A análise dos dados prioriza o entendimento qualitativo da realidade social, através de categorias de cunho coletivo, seguindo orientações de Thompson (1995). Para tanto, tomou-se como material de análise, o conteúdo das entrevistas e do grupo focal. A partir dos dados levantados busca-se apresentar alguns dos impactos da reestruturação produtiva, tais como o desemprego, a requalificação e a saúde do trabalhador, e discutir o papel da Psicologia nas organizações.

 

Achados da Pesquisa

Acredita-se que o fenômeno da reestruturação produtiva, investigado num banco que, embora ainda não se apresente como um banco de ponta em relação à reestruturação do trabalho e utilização de novas tecnologias se comparada ao avanço que outros bancos, principalmente os privados, vêm demonstrando no que se refere a estas questões, apresenta algumas facetas importantes que podem subsidiar discussões acerca do papel da Psicologia nas organizações. Talvez justamente por ainda não ocupar uma condição de ponta, este banco encontra-se num momento peculiar de transformação acelerada (Gurvitch apud Harvey, 1993) em busca de um lugar de destaque no setor bancário. A rapidez exigida à implantação das mudanças é evidência concreta disso. Neste sentido, entende-se este banco como um local privilegiado à observação dos impactos da reestruturação produtiva, exatamente no ápice dos acontecimentos que parecem se caracterizar como uma ruptura paradigmática.

Para a apresentação de dados brutos, expõe-se dois mapas (ao fim do texto), conforme a idéia de mapa adotada por Deleuze e Guattari (1996), onde se entrelaçam algumas das falas dos sujeitos. Toda a escrita contida nos mapas que se apresenta em letras minúsculas, refere-se a falas diretas dos sujeitos. Já a escrita em letras maiúsculas, a partir das falas dos sujeitos, refere-se a pequenos assinalamentos, feitos no sentido de chamar a atenção a algumas categorias consideradas centrais. A condensação de tais conteúdos surge em algumas tentativas de interpretação. Os mapas apresentam modos de trabalhar/subjetivar bancário sob o prisma do antigo e do novo, termos utilizados pelos próprios trabalhadores. As categorias apresentadas (modos de trabalhar, instrumentos de trabalho, modos de relacionamento, sujeito bancário etc) são retiradas da análise de conteúdo.

Conjunto de dados:
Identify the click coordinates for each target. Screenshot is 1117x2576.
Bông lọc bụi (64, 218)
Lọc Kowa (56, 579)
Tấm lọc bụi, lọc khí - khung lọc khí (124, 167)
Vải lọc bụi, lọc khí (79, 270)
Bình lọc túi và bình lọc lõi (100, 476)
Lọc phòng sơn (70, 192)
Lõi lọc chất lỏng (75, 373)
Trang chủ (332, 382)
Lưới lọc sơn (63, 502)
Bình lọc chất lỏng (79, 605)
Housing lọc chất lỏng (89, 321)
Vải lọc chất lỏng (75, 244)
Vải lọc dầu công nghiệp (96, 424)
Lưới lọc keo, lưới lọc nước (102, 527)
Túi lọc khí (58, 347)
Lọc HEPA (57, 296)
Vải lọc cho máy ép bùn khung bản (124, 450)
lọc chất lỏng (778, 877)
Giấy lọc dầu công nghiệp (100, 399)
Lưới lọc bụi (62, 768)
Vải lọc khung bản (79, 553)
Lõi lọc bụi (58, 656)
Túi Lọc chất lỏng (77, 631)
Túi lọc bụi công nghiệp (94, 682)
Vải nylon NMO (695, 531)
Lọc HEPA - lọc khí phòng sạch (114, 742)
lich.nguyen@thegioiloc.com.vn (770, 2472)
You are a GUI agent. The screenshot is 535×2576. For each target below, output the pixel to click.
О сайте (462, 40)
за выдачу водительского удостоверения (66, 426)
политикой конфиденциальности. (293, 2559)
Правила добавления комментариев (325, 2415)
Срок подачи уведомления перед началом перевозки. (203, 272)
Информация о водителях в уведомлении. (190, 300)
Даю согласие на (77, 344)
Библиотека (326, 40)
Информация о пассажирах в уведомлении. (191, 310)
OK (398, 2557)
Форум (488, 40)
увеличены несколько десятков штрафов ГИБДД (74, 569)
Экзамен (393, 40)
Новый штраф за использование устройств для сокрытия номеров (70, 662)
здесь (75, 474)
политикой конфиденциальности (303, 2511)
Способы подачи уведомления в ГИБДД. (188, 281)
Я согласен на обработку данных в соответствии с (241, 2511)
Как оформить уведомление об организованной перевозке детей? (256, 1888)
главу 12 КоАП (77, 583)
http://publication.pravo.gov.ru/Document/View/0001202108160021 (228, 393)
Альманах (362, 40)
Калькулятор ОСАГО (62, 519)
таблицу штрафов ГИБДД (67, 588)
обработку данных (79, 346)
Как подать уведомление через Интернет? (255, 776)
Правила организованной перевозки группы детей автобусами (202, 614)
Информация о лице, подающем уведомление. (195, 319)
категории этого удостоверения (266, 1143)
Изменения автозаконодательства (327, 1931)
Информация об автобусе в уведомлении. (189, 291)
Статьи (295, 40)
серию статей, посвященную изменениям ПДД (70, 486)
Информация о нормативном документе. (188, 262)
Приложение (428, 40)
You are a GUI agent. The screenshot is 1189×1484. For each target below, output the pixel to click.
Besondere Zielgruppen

Instruções:
a) Indique se cada afirmação abaixo está de acordo com o texto sobre a reestruturação produtiva no banco, respondendo sim ou não e citando literalmente o trecho decisivo: (i) O banco estudado já se apresenta como um banco de ponta na reestruturação do trabalho. (ii) Nos mapas, a escrita em letras minúsculas corresponde a falas diretas dos sujeitos. (iii) Os termos "antigo" e "novo" são usados pelos próprios trabalhadores.
b) Por favor, continue o texto sobre a reestruturação produtiva no banco a partir da última frase apresentada.
Os itens não têm relação alguma com o que se pede aqui.

Respostas em ordem:
a)
(i) Não: "embora ainda não se apresente como um banco de ponta em relação à reestruturação do trabalho e utilização de novas tecnologias"
(ii) Sim: "Toda a escrita contida nos mapas que se apresenta em letras minúsculas, refere-se a falas diretas dos sujeitos."
(iii) Sim: "termos utilizados pelos próprios trabalhadores"

b)
 

mapa 1

 

mapa 2

 

Como aproximação interpretativa destes mapas, tem-se um modo de trabalhar/ subjetivar bancário relativo à divisão e à simplificação de tarefas, condizente com o modelo taylorista, conectado a um tempo de estabilidade que, por sua vez, subjetiva os sujeitos bancários como vida (trabalho para a vida toda, traduzido na expressão de emprego vitalício). Como contraponto a isso, tem-se um modo de trabalhar bancário relativo a formas mais complexas e flexíveis, condizente com o modelo de acumulação flexível, conectado a um tempo de velocidade que, por sua vez, subjetiva os sujeitos bancários como pressão e medo (cada vez a pessoa vai valer menos, se qualificar mais e ser pior remunerada (Assistente de gerência/8a no banco)), intimamente relacionados à questão da saúde do trabalhador.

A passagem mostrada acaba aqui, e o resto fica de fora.